--- EXERCISE ---
What is needed here is every entry, retyped exactly.

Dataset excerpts
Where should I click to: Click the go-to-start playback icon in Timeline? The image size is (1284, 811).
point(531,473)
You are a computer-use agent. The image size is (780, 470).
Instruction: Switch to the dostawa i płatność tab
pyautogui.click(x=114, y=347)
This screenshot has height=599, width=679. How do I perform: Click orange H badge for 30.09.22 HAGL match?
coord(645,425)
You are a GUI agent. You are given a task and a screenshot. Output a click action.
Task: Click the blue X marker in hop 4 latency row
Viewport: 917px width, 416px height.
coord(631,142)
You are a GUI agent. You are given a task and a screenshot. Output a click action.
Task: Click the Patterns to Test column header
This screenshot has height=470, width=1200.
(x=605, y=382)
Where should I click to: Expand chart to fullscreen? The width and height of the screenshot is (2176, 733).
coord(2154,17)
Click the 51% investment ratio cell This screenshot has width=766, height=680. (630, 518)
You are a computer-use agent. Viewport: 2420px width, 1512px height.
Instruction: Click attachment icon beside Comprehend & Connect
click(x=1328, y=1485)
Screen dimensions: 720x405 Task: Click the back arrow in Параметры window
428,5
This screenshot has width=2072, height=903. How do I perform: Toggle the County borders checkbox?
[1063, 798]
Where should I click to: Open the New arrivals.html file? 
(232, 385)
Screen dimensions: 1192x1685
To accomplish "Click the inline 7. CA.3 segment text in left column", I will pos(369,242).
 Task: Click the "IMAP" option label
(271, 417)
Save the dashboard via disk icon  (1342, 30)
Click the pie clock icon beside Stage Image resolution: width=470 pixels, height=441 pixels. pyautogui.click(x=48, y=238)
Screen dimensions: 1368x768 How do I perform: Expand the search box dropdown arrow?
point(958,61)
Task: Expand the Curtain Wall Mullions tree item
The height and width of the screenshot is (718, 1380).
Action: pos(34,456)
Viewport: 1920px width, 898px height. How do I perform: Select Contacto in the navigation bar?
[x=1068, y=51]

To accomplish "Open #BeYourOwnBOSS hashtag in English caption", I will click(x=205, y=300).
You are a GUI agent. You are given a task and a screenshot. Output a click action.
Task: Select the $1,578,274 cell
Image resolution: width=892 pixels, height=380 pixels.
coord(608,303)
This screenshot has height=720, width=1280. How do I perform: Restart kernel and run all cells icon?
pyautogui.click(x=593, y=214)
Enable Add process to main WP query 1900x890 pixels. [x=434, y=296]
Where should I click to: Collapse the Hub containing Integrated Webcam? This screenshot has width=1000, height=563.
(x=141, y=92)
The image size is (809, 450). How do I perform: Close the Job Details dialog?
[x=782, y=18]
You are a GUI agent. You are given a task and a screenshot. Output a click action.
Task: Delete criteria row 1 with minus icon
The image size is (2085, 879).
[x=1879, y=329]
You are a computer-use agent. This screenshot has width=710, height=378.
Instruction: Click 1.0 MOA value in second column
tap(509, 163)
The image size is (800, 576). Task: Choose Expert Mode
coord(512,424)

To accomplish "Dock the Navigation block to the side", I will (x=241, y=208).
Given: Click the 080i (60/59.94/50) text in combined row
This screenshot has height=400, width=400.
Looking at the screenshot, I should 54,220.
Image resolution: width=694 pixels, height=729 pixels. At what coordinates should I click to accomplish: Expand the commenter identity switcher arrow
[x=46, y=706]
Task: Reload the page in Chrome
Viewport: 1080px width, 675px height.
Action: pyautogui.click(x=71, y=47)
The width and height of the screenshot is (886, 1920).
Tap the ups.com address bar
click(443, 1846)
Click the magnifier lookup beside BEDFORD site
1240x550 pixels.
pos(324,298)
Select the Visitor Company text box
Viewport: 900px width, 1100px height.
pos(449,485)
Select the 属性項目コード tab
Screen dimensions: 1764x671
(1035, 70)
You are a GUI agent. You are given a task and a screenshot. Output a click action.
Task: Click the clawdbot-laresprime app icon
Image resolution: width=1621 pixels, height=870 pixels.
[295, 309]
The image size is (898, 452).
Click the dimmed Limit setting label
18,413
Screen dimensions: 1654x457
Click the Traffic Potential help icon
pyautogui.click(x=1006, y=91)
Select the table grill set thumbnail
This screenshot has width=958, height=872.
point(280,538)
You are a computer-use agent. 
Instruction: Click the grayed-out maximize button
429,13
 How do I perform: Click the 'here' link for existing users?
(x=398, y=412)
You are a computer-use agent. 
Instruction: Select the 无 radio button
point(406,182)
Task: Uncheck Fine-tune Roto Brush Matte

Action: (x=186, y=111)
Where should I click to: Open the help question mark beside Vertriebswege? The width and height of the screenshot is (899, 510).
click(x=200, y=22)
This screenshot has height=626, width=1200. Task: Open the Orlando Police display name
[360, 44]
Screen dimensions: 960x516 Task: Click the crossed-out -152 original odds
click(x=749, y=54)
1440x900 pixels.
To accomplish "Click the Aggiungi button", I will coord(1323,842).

--- EXERCISE RESPONSE ---
Where should I click to: Click the go-to-start playback icon in Timeline? The image size is (1284, 811).
point(531,473)
You are a computer-use agent. The image size is (780, 470).
Instruction: Switch to the dostawa i płatność tab
pyautogui.click(x=114, y=347)
This screenshot has height=599, width=679. How do I perform: Click orange H badge for 30.09.22 HAGL match?
coord(645,425)
You are a GUI agent. You are given a task and a screenshot. Output a click action.
Task: Click the blue X marker in hop 4 latency row
Viewport: 917px width, 416px height.
coord(631,142)
You are a GUI agent. You are given a task and a screenshot. Output a click action.
Task: Click the Patterns to Test column header
This screenshot has height=470, width=1200.
(x=605, y=382)
Where should I click to: Expand chart to fullscreen? The width and height of the screenshot is (2176, 733).
coord(2154,17)
Click the 51% investment ratio cell This screenshot has width=766, height=680. (630, 518)
You are a computer-use agent. Viewport: 2420px width, 1512px height.
Instruction: Click attachment icon beside Comprehend & Connect
click(x=1328, y=1485)
Screen dimensions: 720x405 Task: Click the back arrow in Параметры window
428,5
This screenshot has width=2072, height=903. How do I perform: Toggle the County borders checkbox?
[1063, 798]
Where should I click to: Open the New arrivals.html file? 
(232, 385)
Screen dimensions: 1192x1685
To accomplish "Click the inline 7. CA.3 segment text in left column", I will pos(369,242).
 Task: Click the "IMAP" option label
(271, 417)
Save the dashboard via disk icon  (1342, 30)
Click the pie clock icon beside Stage Image resolution: width=470 pixels, height=441 pixels. pyautogui.click(x=48, y=238)
Screen dimensions: 1368x768 How do I perform: Expand the search box dropdown arrow?
point(958,61)
Task: Expand the Curtain Wall Mullions tree item
The height and width of the screenshot is (718, 1380).
Action: pos(34,456)
Viewport: 1920px width, 898px height. How do I perform: Select Contacto in the navigation bar?
[x=1068, y=51]

To accomplish "Open #BeYourOwnBOSS hashtag in English caption", I will click(x=205, y=300).
You are a GUI agent. You are given a task and a screenshot. Output a click action.
Task: Select the $1,578,274 cell
Image resolution: width=892 pixels, height=380 pixels.
coord(608,303)
This screenshot has height=720, width=1280. How do I perform: Restart kernel and run all cells icon?
pyautogui.click(x=593, y=214)
Enable Add process to main WP query 1900x890 pixels. [x=434, y=296]
Where should I click to: Collapse the Hub containing Integrated Webcam? This screenshot has width=1000, height=563.
(x=141, y=92)
The image size is (809, 450). How do I perform: Close the Job Details dialog?
[x=782, y=18]
You are a GUI agent. You are given a task and a screenshot. Output a click action.
Task: Delete criteria row 1 with minus icon
The image size is (2085, 879).
[x=1879, y=329]
You are a computer-use agent. This screenshot has width=710, height=378.
Instruction: Click 1.0 MOA value in second column
tap(509, 163)
The image size is (800, 576). Task: Choose Expert Mode
coord(512,424)

To accomplish "Dock the Navigation block to the side", I will (x=241, y=208).
Given: Click the 080i (60/59.94/50) text in combined row
This screenshot has height=400, width=400.
Looking at the screenshot, I should 54,220.
Image resolution: width=694 pixels, height=729 pixels. At what coordinates should I click to accomplish: Expand the commenter identity switcher arrow
[x=46, y=706]
Task: Reload the page in Chrome
Viewport: 1080px width, 675px height.
Action: pyautogui.click(x=71, y=47)
The width and height of the screenshot is (886, 1920).
Tap the ups.com address bar
click(443, 1846)
Click the magnifier lookup beside BEDFORD site
1240x550 pixels.
pos(324,298)
Select the Visitor Company text box
Viewport: 900px width, 1100px height.
pos(449,485)
Select the 属性項目コード tab
Screen dimensions: 1764x671
(1035, 70)
You are a GUI agent. You are given a task and a screenshot. Output a click action.
Task: Click the clawdbot-laresprime app icon
Image resolution: width=1621 pixels, height=870 pixels.
[295, 309]
The image size is (898, 452).
Click the dimmed Limit setting label
18,413
Screen dimensions: 1654x457
Click the Traffic Potential help icon
pyautogui.click(x=1006, y=91)
Select the table grill set thumbnail
This screenshot has width=958, height=872.
point(280,538)
You are a computer-use agent. 
Instruction: Click the grayed-out maximize button
429,13
 How do I perform: Click the 'here' link for existing users?
(x=398, y=412)
You are a computer-use agent. 
Instruction: Select the 无 radio button
point(406,182)
Task: Uncheck Fine-tune Roto Brush Matte

Action: (x=186, y=111)
Where should I click to: Open the help question mark beside Vertriebswege? The width and height of the screenshot is (899, 510).
click(x=200, y=22)
This screenshot has height=626, width=1200. Task: Open the Orlando Police display name
[360, 44]
Screen dimensions: 960x516 Task: Click the crossed-out -152 original odds
click(x=749, y=54)
1440x900 pixels.
To accomplish "Click the Aggiungi button", I will coord(1323,842).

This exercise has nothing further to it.